The main problem I think you'll have, if over-spraying the entire frame, are all the nicks and dings. What you are now just touching up. If you go the complete over-spray route, and don't level those out first, you're going to see them no matter how many coats of paint you spray on. You've got to get the whole surface level first, then spray. Otherwise you're going to sanding every coat down to the original level of paint, until the divots are filled. A waste of effort, paint, and time.

Fill the chips and divots. Sand them down level with the original paint. It may take several fills. Then spray.

As far as airbrushes go, if you just want to try one for touch ups, I'd recommend as good a brush as you can afford. Like everything else, you get what you pay for. But good ones can be expensive and if you don't plan on doing a lot of this, it's hardly worth it. I own an Iwata, and it's a fantastic tool. But probably over-kill for what you're doing.
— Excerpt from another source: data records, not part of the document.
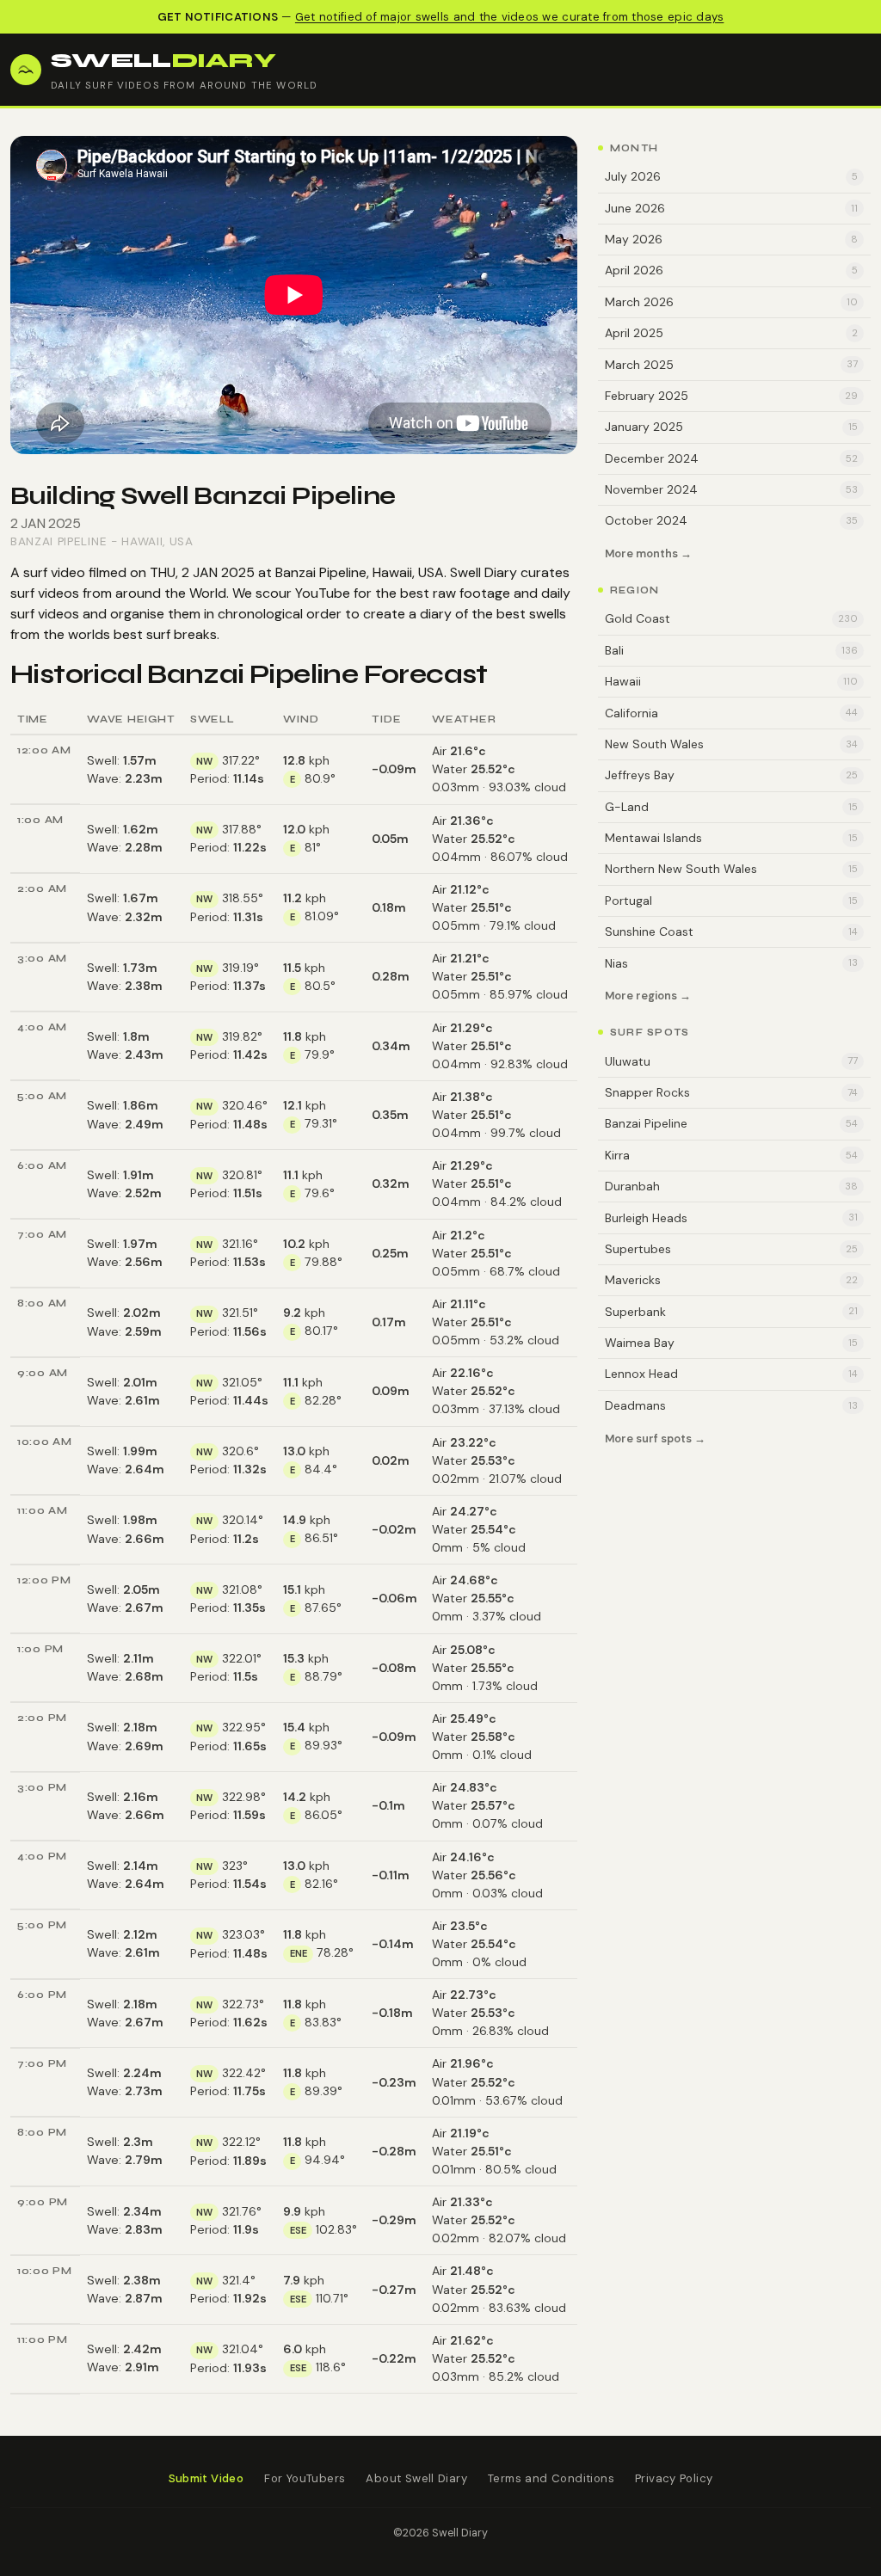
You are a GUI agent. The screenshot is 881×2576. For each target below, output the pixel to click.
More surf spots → (655, 1438)
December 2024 (731, 458)
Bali (731, 650)
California (731, 713)
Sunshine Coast (731, 931)
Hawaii (142, 541)
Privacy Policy (674, 2478)
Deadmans (731, 1405)
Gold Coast (731, 618)
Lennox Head (731, 1373)
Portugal (731, 900)
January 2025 (731, 426)
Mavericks (731, 1280)
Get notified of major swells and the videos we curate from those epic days (509, 16)
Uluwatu (731, 1061)
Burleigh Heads (731, 1218)
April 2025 (731, 333)
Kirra (731, 1155)
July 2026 (731, 176)
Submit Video (206, 2478)
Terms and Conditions (551, 2478)
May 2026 (731, 239)
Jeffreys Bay (731, 775)
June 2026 (731, 208)
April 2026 (731, 270)
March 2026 (731, 302)
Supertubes (731, 1249)
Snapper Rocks (731, 1092)
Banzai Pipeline (58, 541)
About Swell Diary (416, 2478)
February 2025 (731, 395)
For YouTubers (304, 2478)
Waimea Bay (731, 1342)
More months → (648, 554)
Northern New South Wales (731, 868)
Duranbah (731, 1186)
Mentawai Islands (731, 837)
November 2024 (731, 489)
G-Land (731, 807)
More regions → (648, 996)
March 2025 (731, 364)
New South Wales (731, 744)
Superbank (731, 1311)
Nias (731, 963)
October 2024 (731, 520)
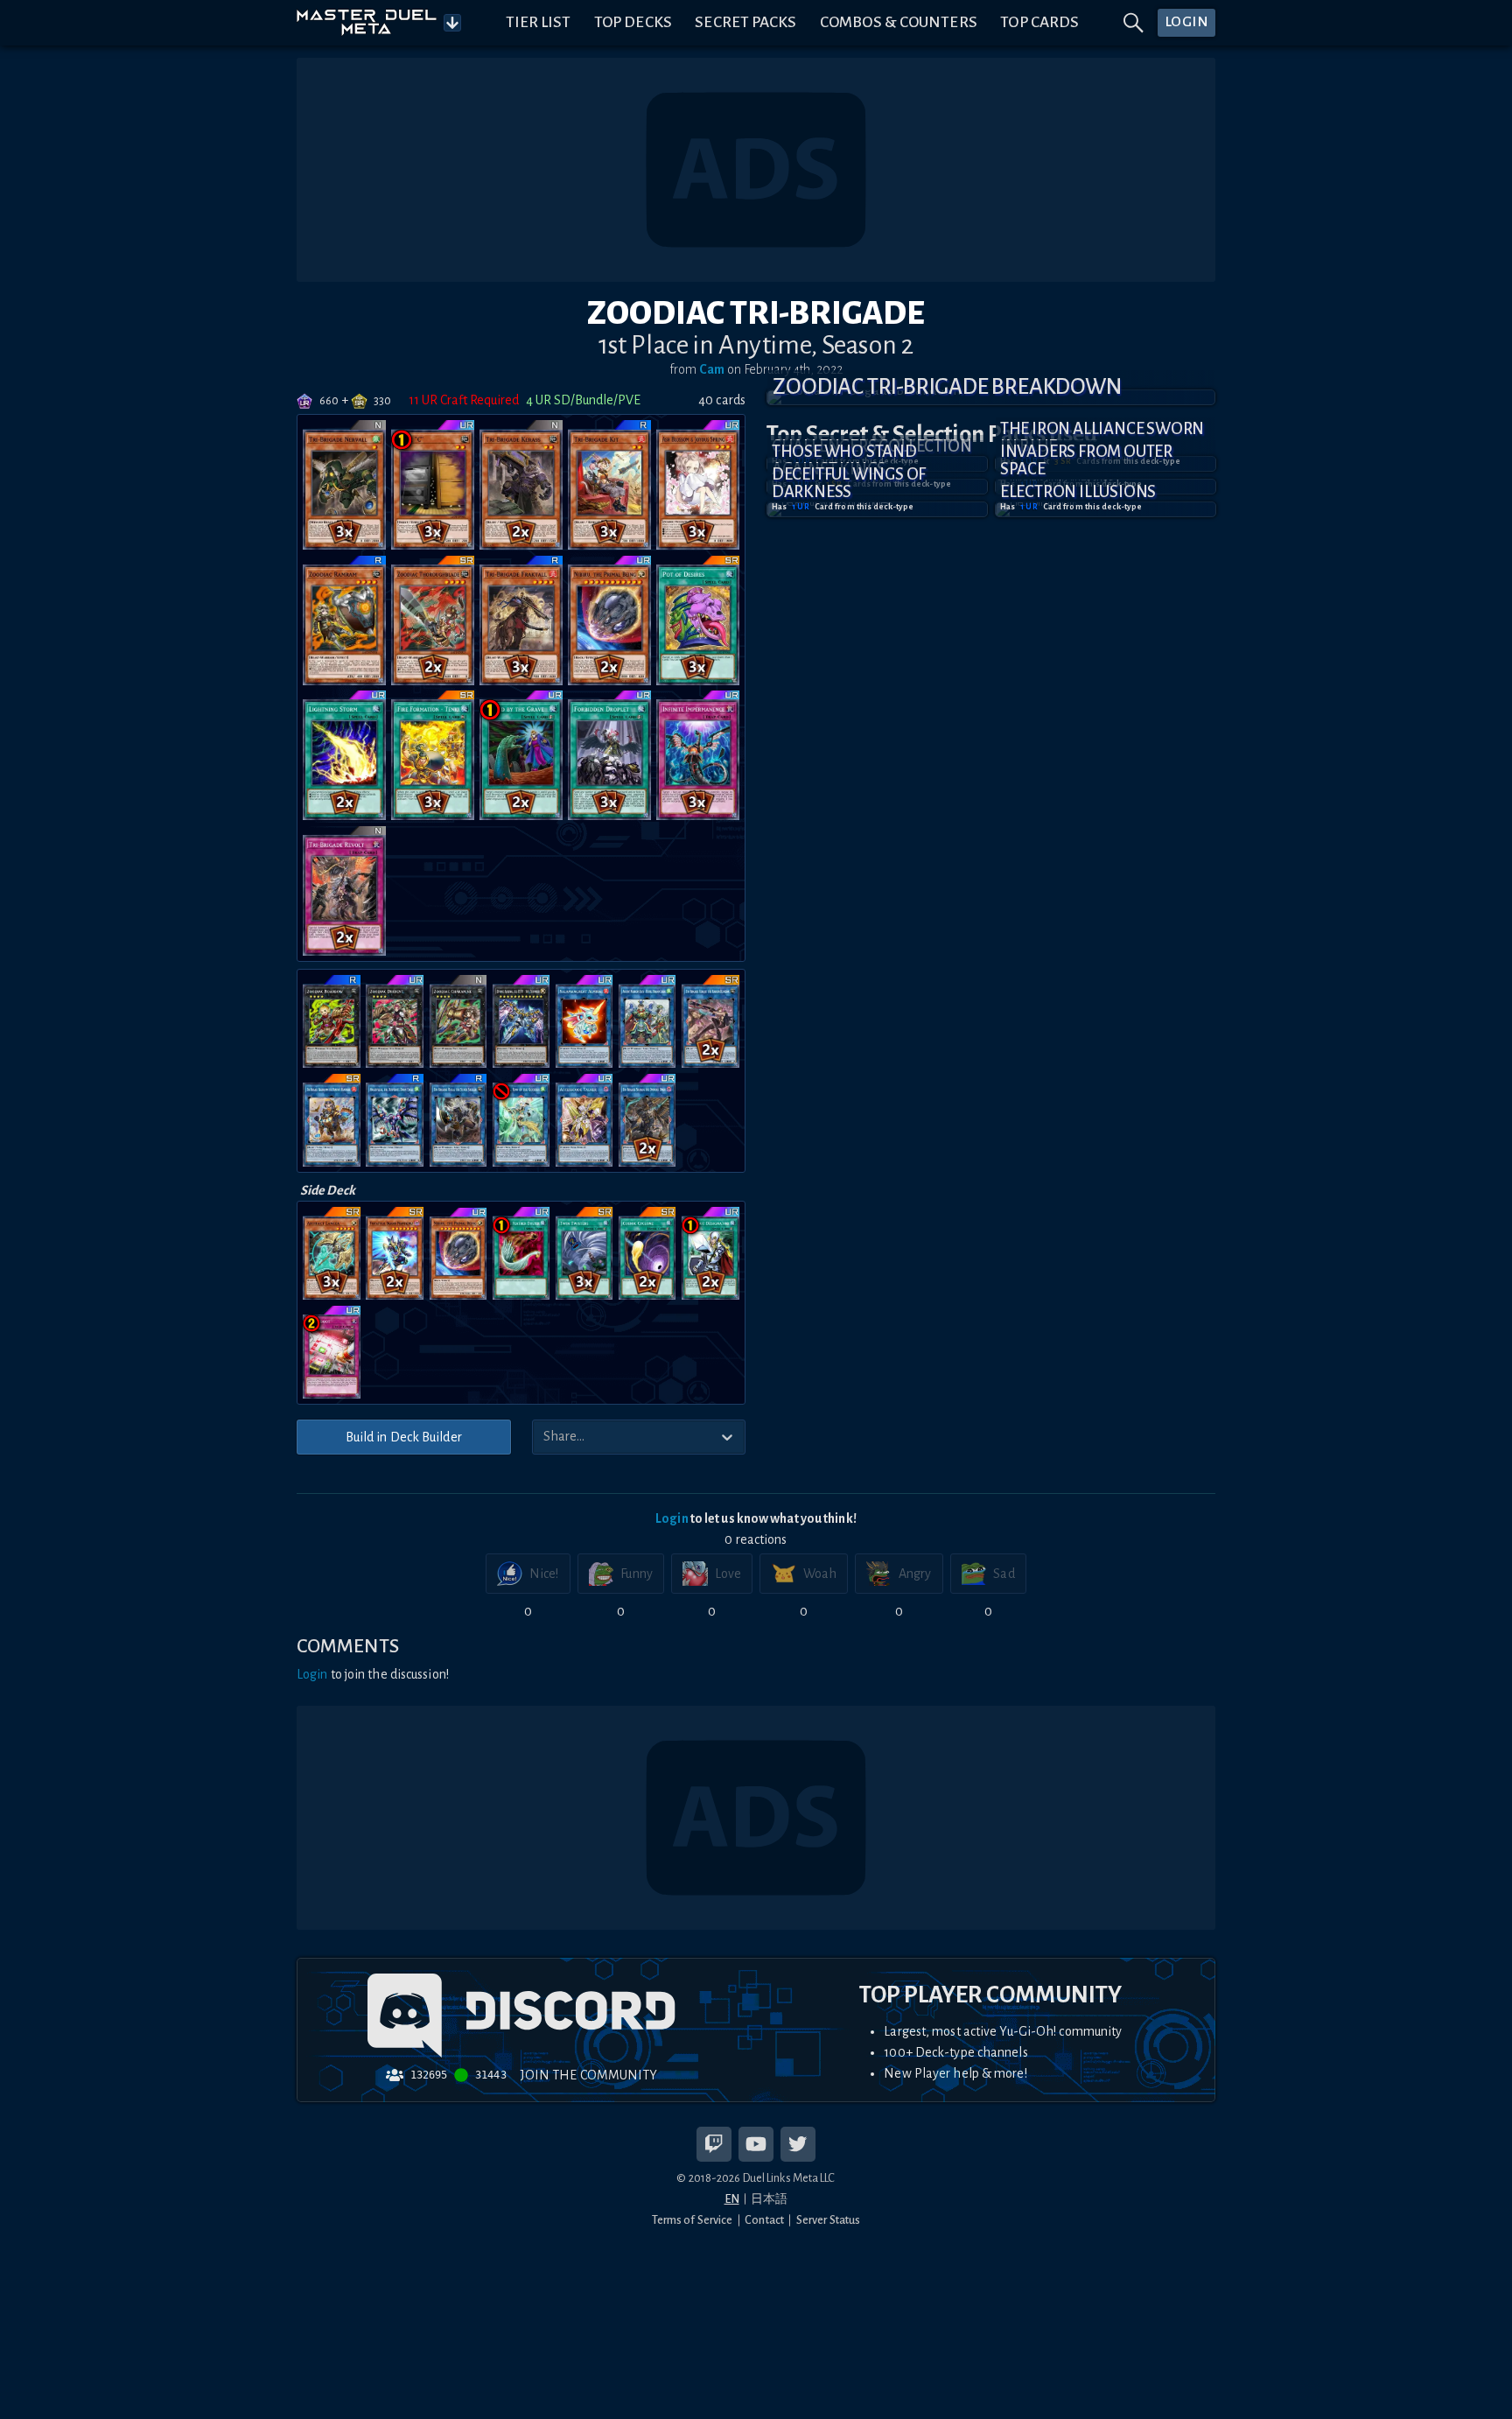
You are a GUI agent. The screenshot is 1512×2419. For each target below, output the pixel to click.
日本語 (769, 2198)
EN (731, 2198)
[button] (990, 397)
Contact (764, 2219)
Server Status (828, 2219)
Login (672, 1518)
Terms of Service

For full frame, it's hard to beat those detail guns. I own several conventional spray guns, including a detail gun, but if I were going to buy one now, I'd go for a LVLP (low volume low pressure) spray gun. Can be run on a relatively small compressor. Or, High Volume Low Pressure, if you have a compressor big enough to drive it. Which most homeowner compressors won't do. Not enough volume output. Beware of this difference if you are buying.